Dysregulation of the G(1)/S transition in the cell cycle contributes to tumor development. The oncogenic transcription factors c-Jun and c-Myc are indispensable regulators at this transition, and their aberrant expression is associated with many malignancies. Degradation of c-Jun/c-Myc is a critical process for the G(1)/S transition, which is initiated upon phosphorylation by glycogen synthase kinase 3 β (GSK3β). However, a specific kinase or kinases responsible for priming phosphorylation events that precede this GSK3β modification has not been definitively identified. Here, we found that the dual-specificity tyrosine phosphorylation-regulated kinase DYRK2 functions as a priming kinase of c-Jun and c-Myc. Knockdown of DYRK2 in human cancer cells shortened the G(1) phase and accelerated cell proliferation due to escape of c-Jun and c-Myc from ubiquitination-mediated degradation. In concert with these results, silencing DYRK2 increased cell proliferation in human cancer cells, and this promotion was completely impeded by codeprivation of c-Jun or c-Myc in vivo.

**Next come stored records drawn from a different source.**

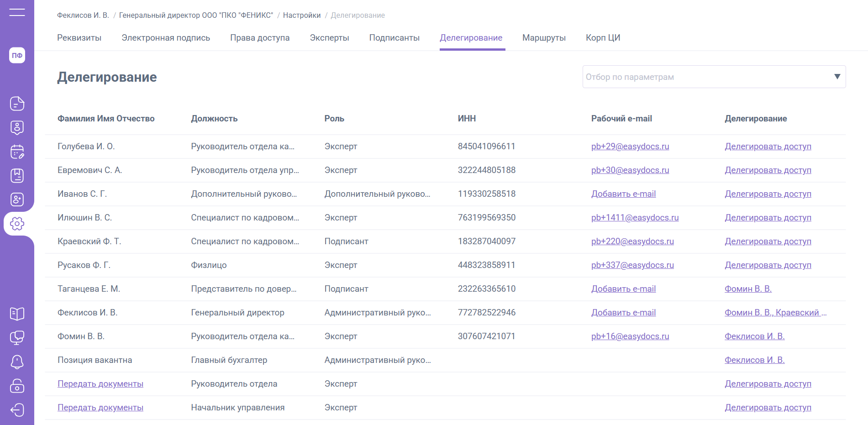This screenshot has width=868, height=425.
Task: Open the documents icon in the sidebar
Action: 17,104
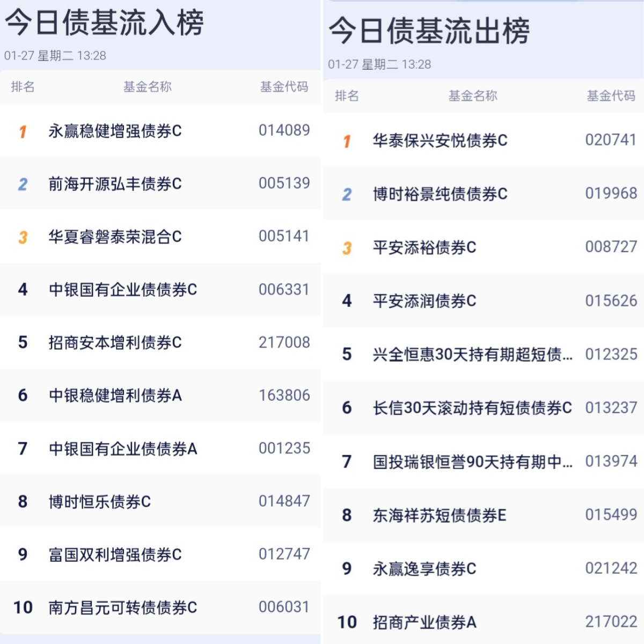Click the 基金名称 header in inflow table
The height and width of the screenshot is (644, 644).
pyautogui.click(x=147, y=87)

We also found marked attenuation of DYRK2 expression in multiple human tumor samples. Downregulation of DYRK2 correlated with high levels of unphosphorylated c-Jun and c-Myc and, importantly, with invasiveness of human breast cancers. These results reveal that DYRK2 regulates tumor progression through modulation of c-Jun and c-Myc.